Frits pupate for five to ten days and of the twenty or so I have cared for, this timeframe varies by five days- literally between five to ten days. Always.

When butterfly Qin emerged on July 19, 2020, my family and I were down with Covid. I was actually laying on the floor shaking in pain with nausea watching this butterfly eclose on camera, hoping and praying it would hurry up so I could get out of the studio and go back to bed. 


As I shook, I witnessed a just-as-haggard looking butterfly Qin eclose, then immediately leave the frame. That kind of bummed me, because they normally just hang as the wings grow and I was intending to capture that as well. It was strange that she “left the scene,” but hey, I guess everyone’s different. She seemed “diligent” and on a mission. And I felt about like she looked—a little beat up, figuratively.

I shared the video with Qin the person, placed Qin the butterfly in a large butterfly enclosure here in the studio (to keep her calm for the photoshoot I would attempt the next day), then I tapped out for the day. 

“So lucky to have a friend Duane Conder who would name a butterfly after me. And then it so happened that it was born exactly on my birthday! Qin with wings! Truly a birthday miracle. Thank you, Duane!”
The next day, I was tagged in this Facebook post by Qin the human

The eclose was on Qin the human's birthday! There is absolutely no way I could have planned that out; Hooyah!! And on this day after eclose (July 20, 2020), I still planned to do the photoshoot of Qin the butterfly since my energy was kind of up and I needed to get her out into the world. Tick-tock. Adult Frit life is two weeks, max.

These butterflies can roost for 24 hours before feeding becomes an issue; keep them dark and cold and they kind of go on a temporal pause. But to my surprise, at 7:50 a.m. in the dark and coolness of my photo room, she is flying around wanting to party. Needless to say, this butterfly was the wildest I had ever seen here in the studio. No worries, I’ll just use my butterfly superpower techniques and get some great shots. “She’ll settle down alright.” Yeah, right.

Three Gulf fritillary butterflies on various plants
Usually, in a session with these Frits, I shoot around 800 photos looking for the perfect two or three.
From left: Fred, SassyB, Tink

Some Frits have let me shoot for up to three hours before we both get a little stir crazy. And just keep in mind, these butterflies have fully developed wings. If I am shooting the same day as eclose, I let them hang here on the photo table at least two hours before we shoot, or they overnight in an enclosure (like Qin) and are just as calm the next day. I need the wings to be as large as possible, for both the photo and for their flyability (for their outside time). But did Qin the butterfly bend to my butterfly whispering techniques? Barely, then NO. I was only able to shoot five photos. FIVE. That’s it. That’s 0.625% of what I am usually able to shoot. I took her outside and she bolted straight away. I even said out loud, “Well, what are the odds of seeing her again?” Then I went back to bed, because, well, SARS-CoV-2 was still befriending me.

..........

(Parts of the exercise):
(a) According to the butterfly excerpt, on what date did butterfly Qin emerge?
(b) Please pick up the account of the butterfly Qin after its final sentence and continue it.

..........

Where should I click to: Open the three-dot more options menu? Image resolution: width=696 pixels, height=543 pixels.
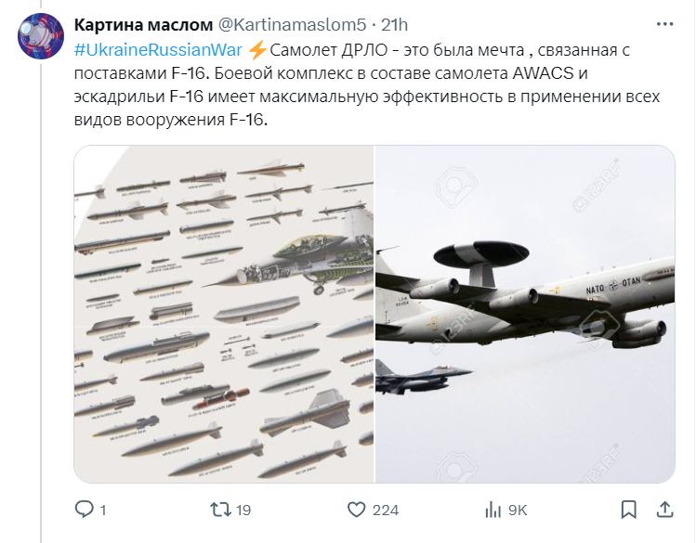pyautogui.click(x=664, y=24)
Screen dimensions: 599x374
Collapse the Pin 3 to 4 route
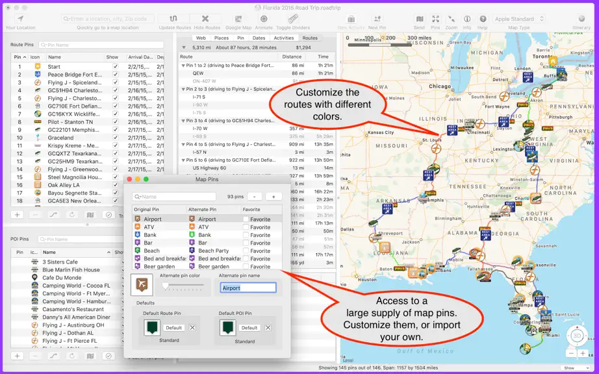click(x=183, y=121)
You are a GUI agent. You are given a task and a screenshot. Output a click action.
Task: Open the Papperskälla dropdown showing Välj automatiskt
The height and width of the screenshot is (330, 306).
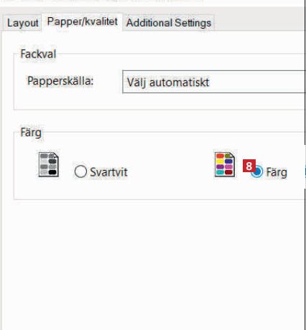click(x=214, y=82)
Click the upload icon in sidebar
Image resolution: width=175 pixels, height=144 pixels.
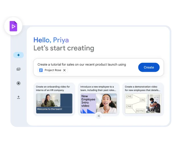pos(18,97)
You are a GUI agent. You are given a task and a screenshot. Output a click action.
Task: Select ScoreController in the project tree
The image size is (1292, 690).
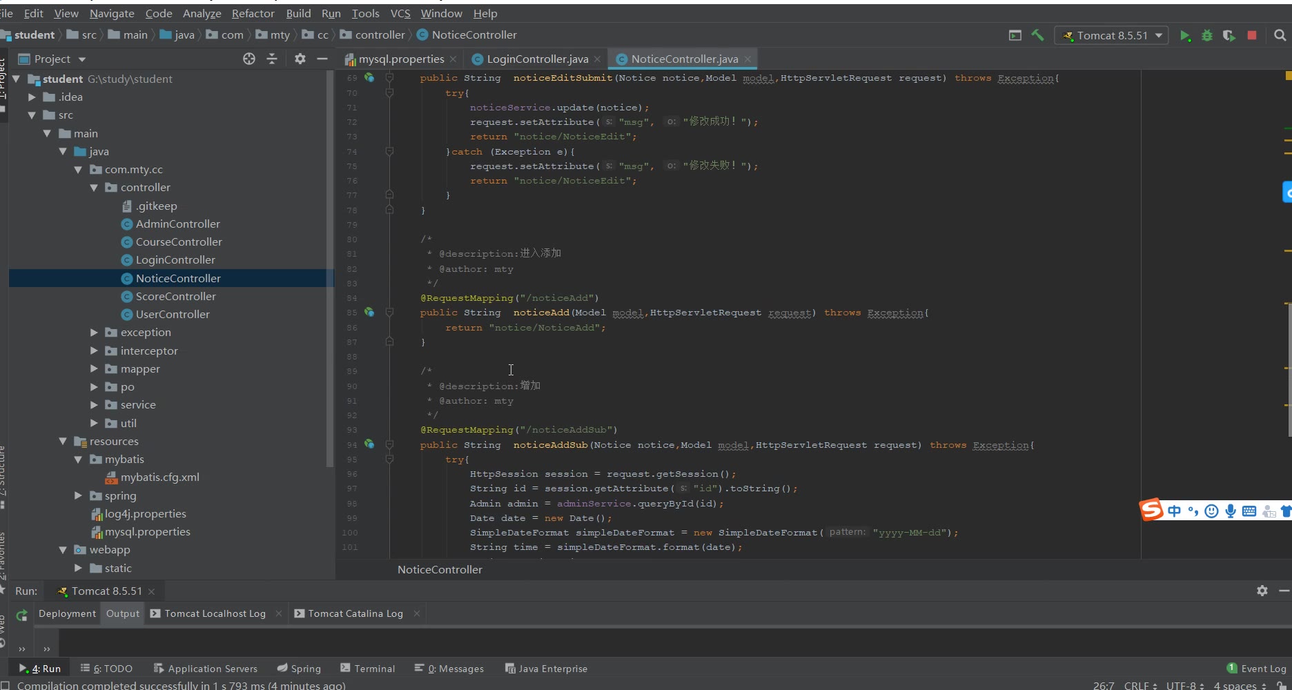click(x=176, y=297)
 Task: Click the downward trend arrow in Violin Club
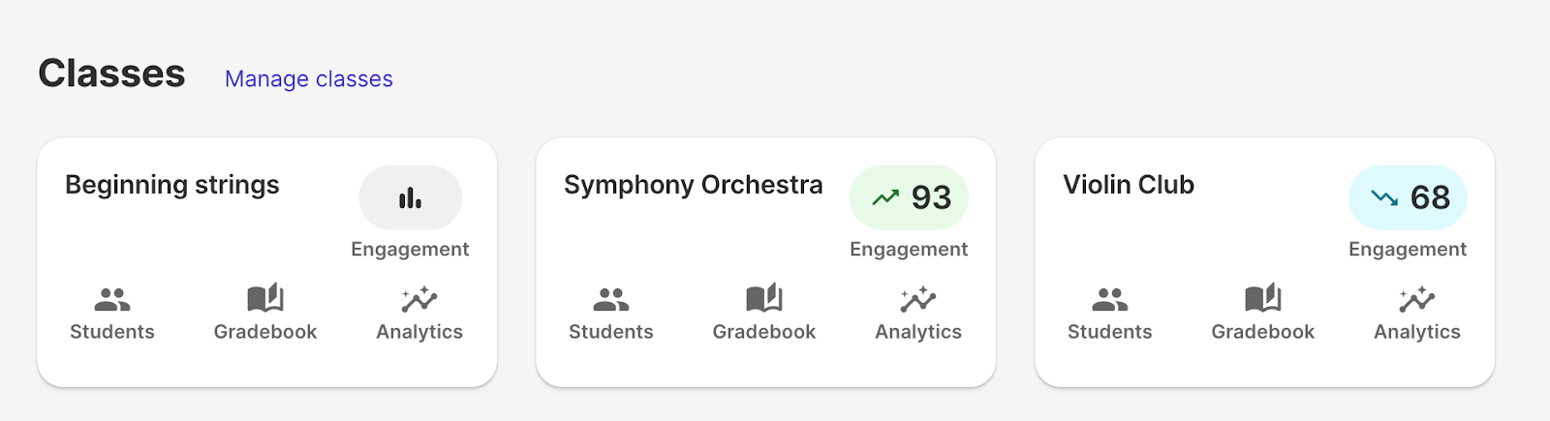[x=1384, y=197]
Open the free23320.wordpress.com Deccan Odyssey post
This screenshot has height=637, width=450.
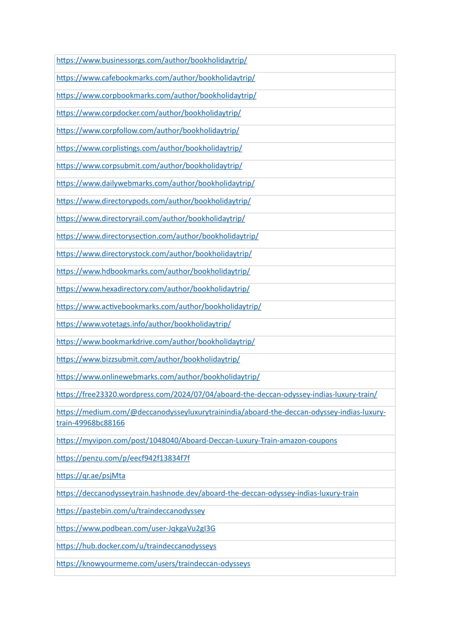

..........

(Expected responses):
(a) July 19, 2020.

(b)
During my illness with this novel coronavirus, each morning/afternoon I would go out and sit with my coffee or liquid IV stuff (ugh) and watch “the four amigos.” Four males that I raised and that had eclosed in a short timeframe together. They stuck together and flew together in our backyard. They would even fly around my head sometimes. It was like a fever dream. Surreal. After some days, that storm Hanna blew through, and the next day, only two amigos. Then a couple of days later, just one; he was gone the next day. Butterfly life is short indeed.

two male Gulf Fritillary butterflies
Two of The Four Amigos: (from L): Killa, Rambo

By this time the family and I were improving, but I was still in the “sit-around” phase of the illness. So I was out in the a.m. as usual and spotted a really old, haggard Frit trying to fly around the wild verbena that is very close to our porch- and our cats (caterpillars and felines). This one was trying hard, but flight (and sight, I believe) was no longer a possibility. So I picked her up (I could tell this one was female due to the size and wing coloration), and put her in the “baby caterpillar” enclosure- the one with a live Passaflora incarnata for the hatchlings and “tiny cats.” I took a reference photo, then when in to see if this was a returnee. Frits have a several noticeable (yet very subtle) patterns under their wings that are unique to each butterfly and with photos it’s pretty easy to match them up.

The males I release here always kind of “stick around,” like the four amigos. They check out the vine, looking at the caterpillars, then they "look" in the willows for females, they go to the verbena and scrounge for whatever is in verbena, and they fly around the tomato plants to taunt the zipper spider. I have only seen one other female from these stomping grounds return to the vine, so I figured this haggard little thing in the tiny cat enclosure was from far away. Maybe blew in with that blowy-rainy tropical storm Hanna.

Looking at photos... looking, looking… thousands here because I’ve been too weak to cull through them… then I open the Qin folder. Five photos, first one. Boom! Complete match! This is Qin!

She had been who-knows-where for 13 days. I released her on day two of her adult butterfly life, so this puts her right at the two-week mark. Her free time outside is over. Time to convalesce with some bananas and Gogosqueeze little lady. "And we’re gonna finish that photoshoot you didn't have the patience for!"

Qin the butterfly on an old purple cone flower and on bananas
Qin the Gulf Fritillary at 15 days as an adult

And finish we did. The first session was with the original haggard wings, but because she was still a wild child, she’d beat those wings to jagged used-to-be-wings (not photographed). So that night while she was calm I gave her a wing bob. She didn’t move and I kind of thought she was gone at that point. But the next day, she was up and beating those little wings... Looked like a moth at literally one-third of her original size.

Qin the butterfly with short wings in various poses
Qin at 19 days as an adult

We shot a little each day in her last few days, mostly her guzzling Gogosqueeze.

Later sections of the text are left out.